Solvent and temperature effects in the free radical aerobic oxidation of alkyl and acyl aromatics catalysed by transition metal salts and N-hydroxyphthalimide: New processes for the synthesis of p-hydroxybenzoic acid, diphenols, and dienes for liquid crystals and cross-linked polymers

The aerobic oxidation of 4,4′-diisopropyldiphenyl and 2,6-diisopropylnaphthalene, catalysed by N-hydroxyphthalimide and Co(II) salts, leads to the corresponding tertiary benzyl alcohols with high conversion and selectivity under mild conditions (temperature 30-60°C and atmospheric pressure).

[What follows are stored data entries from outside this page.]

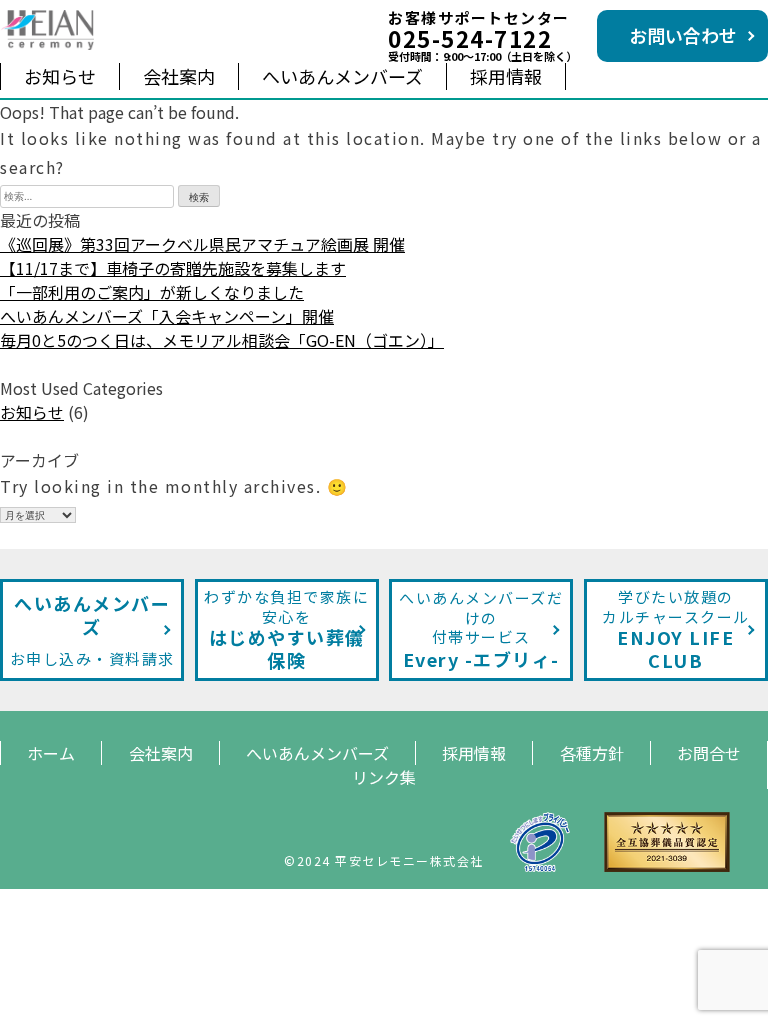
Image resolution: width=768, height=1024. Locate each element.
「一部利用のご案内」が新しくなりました (152, 292)
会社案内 (179, 76)
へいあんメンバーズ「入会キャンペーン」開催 (167, 316)
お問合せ (709, 753)
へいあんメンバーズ (342, 76)
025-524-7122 (470, 38)
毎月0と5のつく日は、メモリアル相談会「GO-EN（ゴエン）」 (222, 340)
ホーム (51, 753)
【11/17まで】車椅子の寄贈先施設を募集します (173, 268)
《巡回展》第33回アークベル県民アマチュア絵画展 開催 (202, 244)
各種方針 (592, 753)
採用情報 (506, 76)
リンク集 (384, 777)
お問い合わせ (683, 35)
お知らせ (60, 76)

Solvent and temperature effects, as resulting from the pioneering work of C. Walling, and more recently from the conclusive resolution of K. U. Ingold and co-workers on a quantitative kinetic basis, strongly affect the selectivity of the aerobic oxidation. This is related to the ratio between the rate of β-scission of the alkoxyl radical, which leads to acetophenone derivatives, and the rate of hydrogen atom abstraction, leading to tertiary benzyl alcohols. These latter are efficiently converted either to diphenols for the production of liquid crystals, by reaction with H2O2, or to dienes, useful as cross-linking agents, by dehydration. The aerobic oxidation of p-hydroxyacetophenone catalysed by Mn(NO3)2 and Co(NO3)2 leads with high selectivity to p-hydroxybenzoic acid, a useful monomer for liquid crystals.